Once funded, you simply go online or call your broker to place a trade. Stocks are marked with a unique symbol, a one- to four-letter mnemonic code assigned to a particular company. MSFT, for example, is the ticker for Microsoft Inc. and AAPL is the ticker for Apple Inc. If you don’t know the ticker for your stock, it’s easy to look it up online or through your broker.
When you select the stock you wish to trade, you will be presented with a price quote, a variety of information about the stock’s price and activity. This will show you the last price the stock traded at, as well as a bid and a bid. The bid is the highest price at which someone in the market will buy a stock (and therefore is the best price at which you can sell to them). The bid, or ask, is the lowest price at which someone in the market is willing to sell (and therefore is the best price at which you can buy from them). The difference between the bid and ask prices is known as the spread. A tighter spread generally indicates that the stock market is quite active and liquid. A wider spread indicates the opposite.

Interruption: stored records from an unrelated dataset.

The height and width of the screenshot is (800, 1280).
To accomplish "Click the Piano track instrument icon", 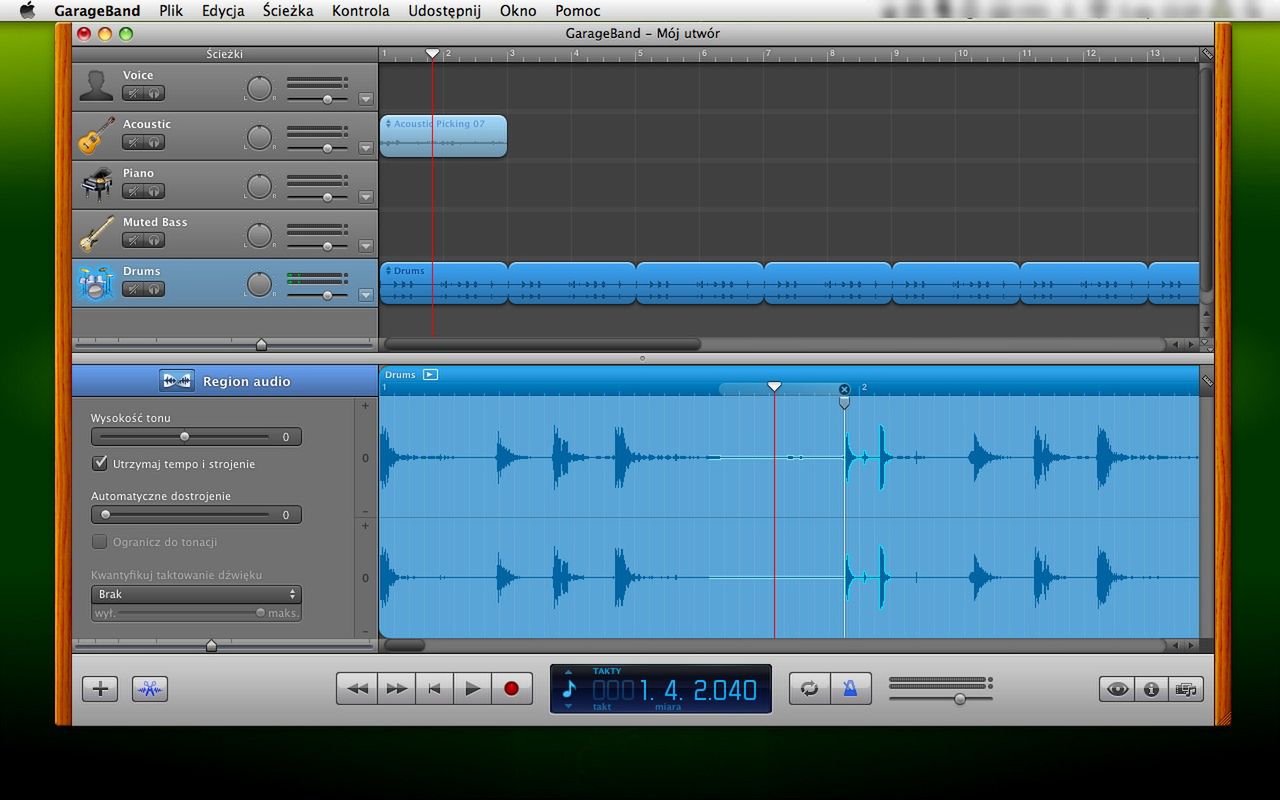I will pos(96,185).
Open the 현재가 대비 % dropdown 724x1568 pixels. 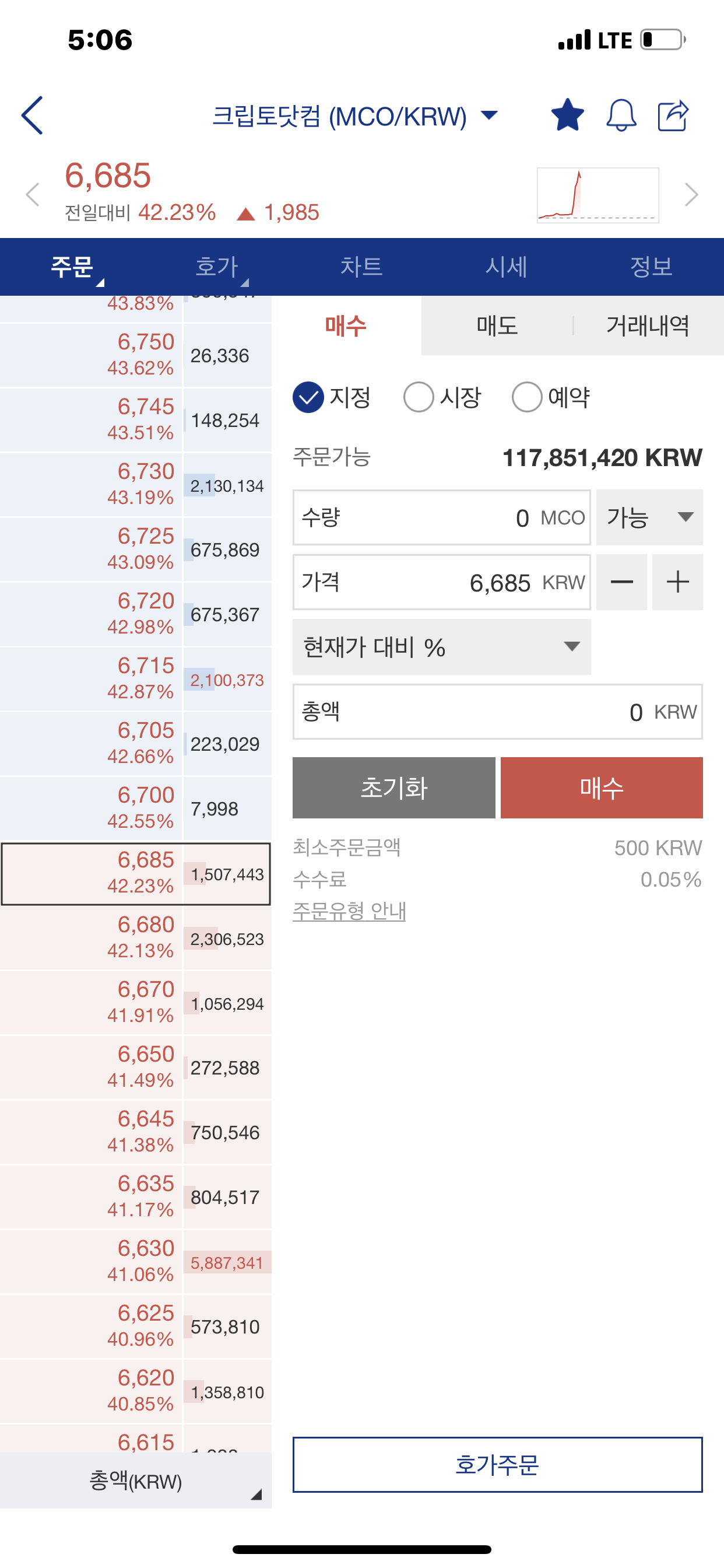pyautogui.click(x=441, y=647)
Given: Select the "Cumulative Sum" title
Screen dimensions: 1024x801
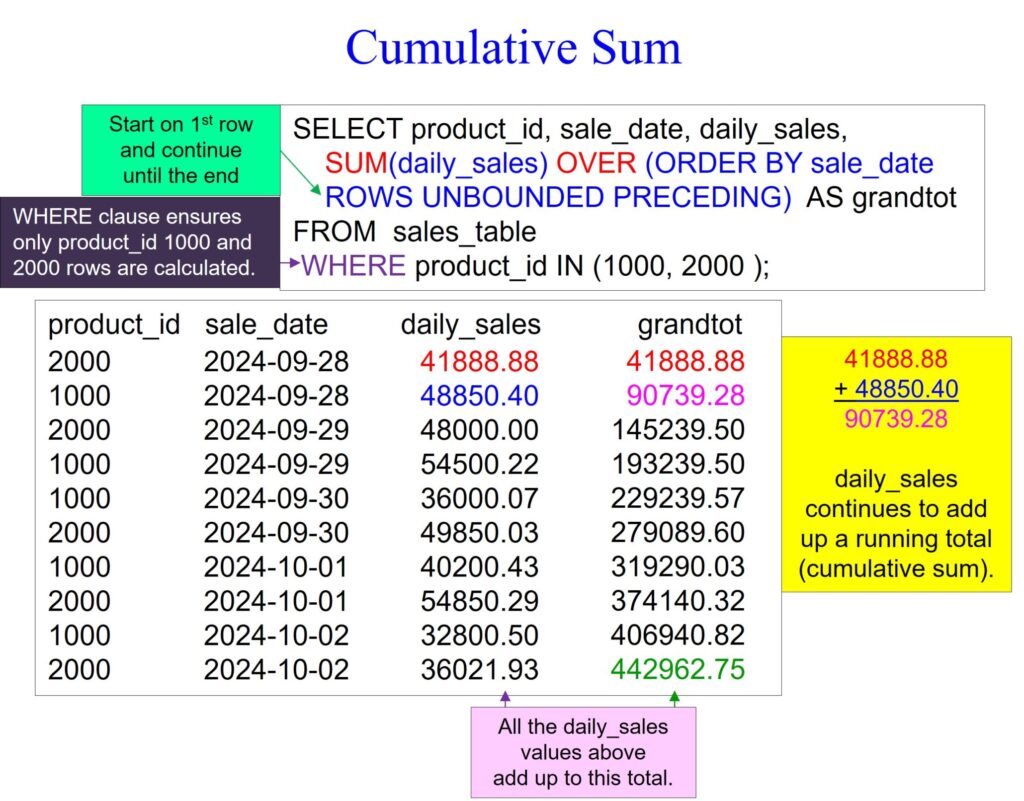Looking at the screenshot, I should (513, 48).
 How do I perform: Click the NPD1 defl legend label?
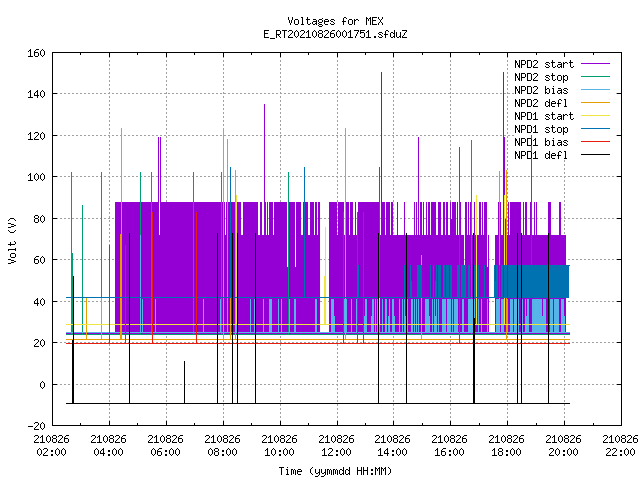tap(541, 155)
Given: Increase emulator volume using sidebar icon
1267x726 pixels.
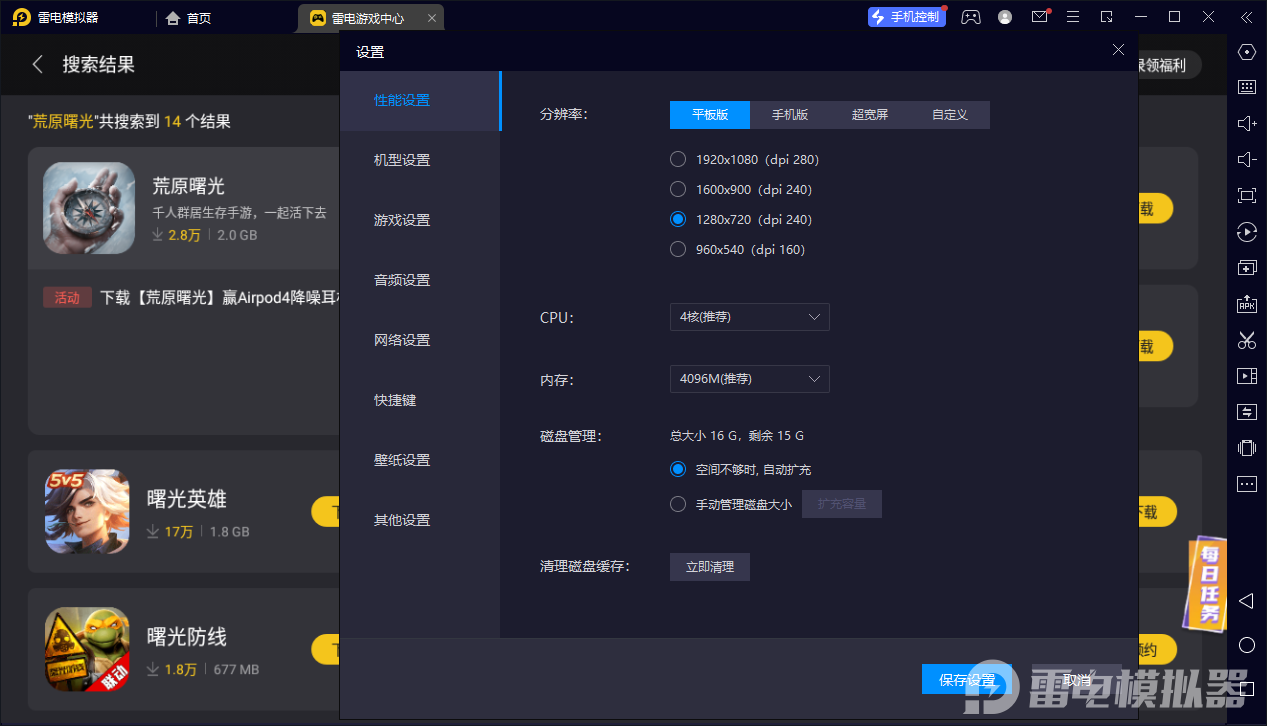Looking at the screenshot, I should pyautogui.click(x=1246, y=123).
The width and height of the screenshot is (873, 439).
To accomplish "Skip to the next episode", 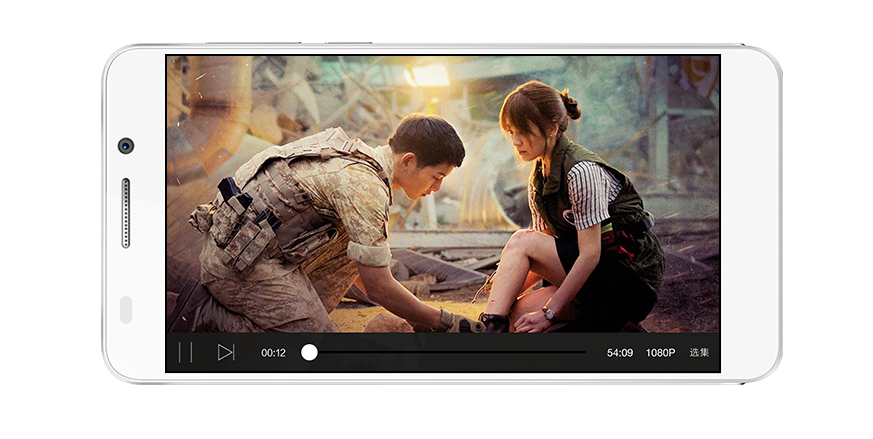I will click(226, 352).
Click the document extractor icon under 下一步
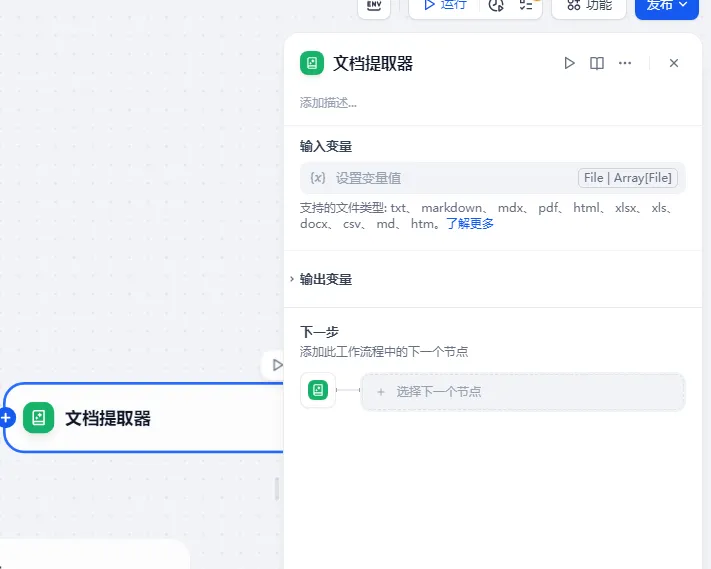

After considering the quote, you can place your order.
Market orders are the most basic order type and will guarantee you immediate execution at the prevailing market price. A limit order, on the other hand, allows you to set a specific price at which to buy or sell. If the price never reaches that limit level, the trade will remain active until canceled. Many of these trades are day orders that will remain valid until the end of the trading day. If you only want the order to be active briefly, you can instead specify with your broker that it be immediate or cancelable (IOC). Alternatively, if you want the order to remain in effect for more than one day, you can designate it as valid until canceled (GTC). You can also place other conditions on an order, such as a stop loss.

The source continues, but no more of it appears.